▶ [TASK]: Show all lines from the data that include the word "item".
*** Opening SUPPLIED ENTRIES ***
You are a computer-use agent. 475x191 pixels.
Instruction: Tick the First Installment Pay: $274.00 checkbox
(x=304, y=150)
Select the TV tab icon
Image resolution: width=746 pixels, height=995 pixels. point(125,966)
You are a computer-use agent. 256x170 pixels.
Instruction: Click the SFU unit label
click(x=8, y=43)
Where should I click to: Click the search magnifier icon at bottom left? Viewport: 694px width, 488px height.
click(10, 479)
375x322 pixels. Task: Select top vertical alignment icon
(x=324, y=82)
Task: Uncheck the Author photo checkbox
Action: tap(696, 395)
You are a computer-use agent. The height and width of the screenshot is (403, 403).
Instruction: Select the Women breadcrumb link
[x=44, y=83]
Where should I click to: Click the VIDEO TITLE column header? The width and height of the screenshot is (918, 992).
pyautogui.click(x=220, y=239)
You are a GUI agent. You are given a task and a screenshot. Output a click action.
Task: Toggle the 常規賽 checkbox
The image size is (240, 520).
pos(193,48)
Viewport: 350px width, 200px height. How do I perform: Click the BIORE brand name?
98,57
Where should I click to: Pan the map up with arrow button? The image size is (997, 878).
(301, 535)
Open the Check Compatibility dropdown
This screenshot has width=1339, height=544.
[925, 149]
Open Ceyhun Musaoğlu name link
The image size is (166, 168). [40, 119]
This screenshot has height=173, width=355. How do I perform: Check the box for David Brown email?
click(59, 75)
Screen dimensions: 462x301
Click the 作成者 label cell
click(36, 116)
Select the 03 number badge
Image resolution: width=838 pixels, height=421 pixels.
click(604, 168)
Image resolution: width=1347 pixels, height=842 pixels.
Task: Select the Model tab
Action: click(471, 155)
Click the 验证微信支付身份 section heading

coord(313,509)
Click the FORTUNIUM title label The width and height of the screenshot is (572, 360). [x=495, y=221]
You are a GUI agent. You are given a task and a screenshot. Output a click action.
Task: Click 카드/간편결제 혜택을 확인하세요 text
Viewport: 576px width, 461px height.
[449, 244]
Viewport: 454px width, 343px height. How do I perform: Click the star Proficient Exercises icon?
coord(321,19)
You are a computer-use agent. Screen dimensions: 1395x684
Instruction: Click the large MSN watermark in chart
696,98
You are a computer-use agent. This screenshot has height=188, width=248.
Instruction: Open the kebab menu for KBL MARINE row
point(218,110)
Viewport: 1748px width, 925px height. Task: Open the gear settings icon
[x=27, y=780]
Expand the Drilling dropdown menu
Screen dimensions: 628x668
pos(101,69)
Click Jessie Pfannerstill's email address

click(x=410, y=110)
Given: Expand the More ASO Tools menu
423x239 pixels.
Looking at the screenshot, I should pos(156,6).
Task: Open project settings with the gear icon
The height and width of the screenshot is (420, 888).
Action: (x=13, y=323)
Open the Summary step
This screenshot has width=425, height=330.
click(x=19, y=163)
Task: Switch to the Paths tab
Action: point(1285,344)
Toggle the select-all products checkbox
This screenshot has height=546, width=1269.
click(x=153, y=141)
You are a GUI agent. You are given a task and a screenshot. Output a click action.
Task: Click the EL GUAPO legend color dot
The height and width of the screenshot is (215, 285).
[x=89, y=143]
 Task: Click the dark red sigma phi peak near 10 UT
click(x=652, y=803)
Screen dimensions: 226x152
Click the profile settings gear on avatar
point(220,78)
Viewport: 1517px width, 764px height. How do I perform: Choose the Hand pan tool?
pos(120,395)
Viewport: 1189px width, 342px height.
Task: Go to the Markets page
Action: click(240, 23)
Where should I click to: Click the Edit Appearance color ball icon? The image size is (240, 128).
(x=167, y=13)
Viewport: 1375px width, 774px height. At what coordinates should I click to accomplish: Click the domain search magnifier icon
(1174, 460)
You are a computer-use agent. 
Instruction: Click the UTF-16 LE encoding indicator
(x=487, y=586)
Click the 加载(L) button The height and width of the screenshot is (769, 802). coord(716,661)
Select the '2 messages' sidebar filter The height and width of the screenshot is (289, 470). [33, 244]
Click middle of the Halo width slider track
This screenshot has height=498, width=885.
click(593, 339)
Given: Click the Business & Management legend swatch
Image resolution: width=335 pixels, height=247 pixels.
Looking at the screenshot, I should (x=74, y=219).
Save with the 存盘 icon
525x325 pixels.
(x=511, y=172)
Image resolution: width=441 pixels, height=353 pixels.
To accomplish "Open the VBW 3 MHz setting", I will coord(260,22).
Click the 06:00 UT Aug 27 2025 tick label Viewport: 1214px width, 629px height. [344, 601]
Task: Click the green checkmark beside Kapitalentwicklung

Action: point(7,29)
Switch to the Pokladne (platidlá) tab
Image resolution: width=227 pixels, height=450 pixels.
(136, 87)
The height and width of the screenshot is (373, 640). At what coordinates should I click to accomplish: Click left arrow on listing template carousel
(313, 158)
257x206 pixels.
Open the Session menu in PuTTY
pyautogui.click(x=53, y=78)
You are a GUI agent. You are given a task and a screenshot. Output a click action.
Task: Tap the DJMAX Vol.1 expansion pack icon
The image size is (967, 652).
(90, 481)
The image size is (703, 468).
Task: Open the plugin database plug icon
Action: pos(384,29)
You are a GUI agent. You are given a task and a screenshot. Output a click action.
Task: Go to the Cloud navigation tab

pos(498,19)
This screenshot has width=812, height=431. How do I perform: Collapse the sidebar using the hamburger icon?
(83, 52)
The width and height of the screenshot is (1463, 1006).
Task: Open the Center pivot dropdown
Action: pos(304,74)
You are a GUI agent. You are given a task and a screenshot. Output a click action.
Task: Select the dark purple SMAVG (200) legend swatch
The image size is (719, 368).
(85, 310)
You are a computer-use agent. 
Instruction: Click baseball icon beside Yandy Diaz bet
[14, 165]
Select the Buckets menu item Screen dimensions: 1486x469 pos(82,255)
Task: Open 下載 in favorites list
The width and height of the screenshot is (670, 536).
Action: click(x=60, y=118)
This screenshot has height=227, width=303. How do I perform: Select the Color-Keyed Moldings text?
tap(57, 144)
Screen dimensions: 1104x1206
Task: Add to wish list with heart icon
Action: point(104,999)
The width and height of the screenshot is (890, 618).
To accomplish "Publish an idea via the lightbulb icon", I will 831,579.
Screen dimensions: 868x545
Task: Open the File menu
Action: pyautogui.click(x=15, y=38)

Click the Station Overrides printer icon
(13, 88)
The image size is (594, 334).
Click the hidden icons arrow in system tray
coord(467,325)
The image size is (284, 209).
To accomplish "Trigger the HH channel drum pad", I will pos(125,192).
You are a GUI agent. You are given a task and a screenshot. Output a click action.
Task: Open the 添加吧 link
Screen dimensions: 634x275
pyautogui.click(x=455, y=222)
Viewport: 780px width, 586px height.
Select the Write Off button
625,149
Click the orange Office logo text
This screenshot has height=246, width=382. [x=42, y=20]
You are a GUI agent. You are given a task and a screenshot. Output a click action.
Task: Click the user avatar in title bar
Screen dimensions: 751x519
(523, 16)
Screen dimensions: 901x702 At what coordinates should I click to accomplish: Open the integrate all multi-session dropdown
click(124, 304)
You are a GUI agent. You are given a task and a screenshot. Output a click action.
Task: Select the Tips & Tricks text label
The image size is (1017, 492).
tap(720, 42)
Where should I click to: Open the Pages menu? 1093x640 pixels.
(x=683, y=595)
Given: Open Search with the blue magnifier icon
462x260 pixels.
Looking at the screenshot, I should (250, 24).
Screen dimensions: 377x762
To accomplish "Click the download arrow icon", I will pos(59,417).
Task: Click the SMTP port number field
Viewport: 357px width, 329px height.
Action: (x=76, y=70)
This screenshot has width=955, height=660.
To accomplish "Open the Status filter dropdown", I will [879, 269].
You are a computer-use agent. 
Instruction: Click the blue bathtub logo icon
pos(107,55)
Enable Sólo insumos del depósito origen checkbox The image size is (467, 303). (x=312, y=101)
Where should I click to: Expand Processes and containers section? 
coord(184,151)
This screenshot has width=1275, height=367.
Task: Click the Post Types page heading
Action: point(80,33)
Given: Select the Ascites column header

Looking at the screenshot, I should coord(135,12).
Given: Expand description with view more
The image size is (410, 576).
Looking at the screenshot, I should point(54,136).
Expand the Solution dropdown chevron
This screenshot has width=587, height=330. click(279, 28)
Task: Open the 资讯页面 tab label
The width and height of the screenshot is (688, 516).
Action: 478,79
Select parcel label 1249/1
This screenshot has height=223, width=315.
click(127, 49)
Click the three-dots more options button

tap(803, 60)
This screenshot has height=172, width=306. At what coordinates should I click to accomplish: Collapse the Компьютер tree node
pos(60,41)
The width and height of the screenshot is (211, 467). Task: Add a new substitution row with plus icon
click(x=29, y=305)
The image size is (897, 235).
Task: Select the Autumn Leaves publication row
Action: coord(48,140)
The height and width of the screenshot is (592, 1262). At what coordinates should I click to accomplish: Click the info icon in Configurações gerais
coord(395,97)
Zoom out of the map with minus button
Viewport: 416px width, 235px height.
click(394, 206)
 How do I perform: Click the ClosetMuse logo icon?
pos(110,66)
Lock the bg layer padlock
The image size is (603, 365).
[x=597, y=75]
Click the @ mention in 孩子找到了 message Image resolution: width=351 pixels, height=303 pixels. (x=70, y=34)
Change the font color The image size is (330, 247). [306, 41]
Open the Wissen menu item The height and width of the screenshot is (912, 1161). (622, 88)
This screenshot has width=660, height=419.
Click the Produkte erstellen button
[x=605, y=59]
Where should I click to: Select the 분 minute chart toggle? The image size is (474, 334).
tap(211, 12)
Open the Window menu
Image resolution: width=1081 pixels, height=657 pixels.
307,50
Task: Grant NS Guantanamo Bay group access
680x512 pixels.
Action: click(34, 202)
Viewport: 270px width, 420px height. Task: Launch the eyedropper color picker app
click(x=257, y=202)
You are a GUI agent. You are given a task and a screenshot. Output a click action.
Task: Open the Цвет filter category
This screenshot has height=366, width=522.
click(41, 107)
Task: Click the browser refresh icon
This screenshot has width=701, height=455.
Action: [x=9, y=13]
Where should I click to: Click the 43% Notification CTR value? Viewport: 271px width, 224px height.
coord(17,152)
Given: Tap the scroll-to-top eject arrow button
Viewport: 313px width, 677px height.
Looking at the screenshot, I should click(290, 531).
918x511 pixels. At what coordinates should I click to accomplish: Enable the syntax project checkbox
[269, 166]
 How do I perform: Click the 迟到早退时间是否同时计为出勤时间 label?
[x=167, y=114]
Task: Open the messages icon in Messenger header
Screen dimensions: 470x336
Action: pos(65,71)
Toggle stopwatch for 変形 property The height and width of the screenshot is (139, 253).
*** Closing SUPPLIED ENTRIES ***
▶ [WRITTEN ANSWER]:
Select the Buckets menu item Screen dimensions: 1486x469 pos(82,255)
Open the Wissen menu item The height and width of the screenshot is (912, 1161). (622, 88)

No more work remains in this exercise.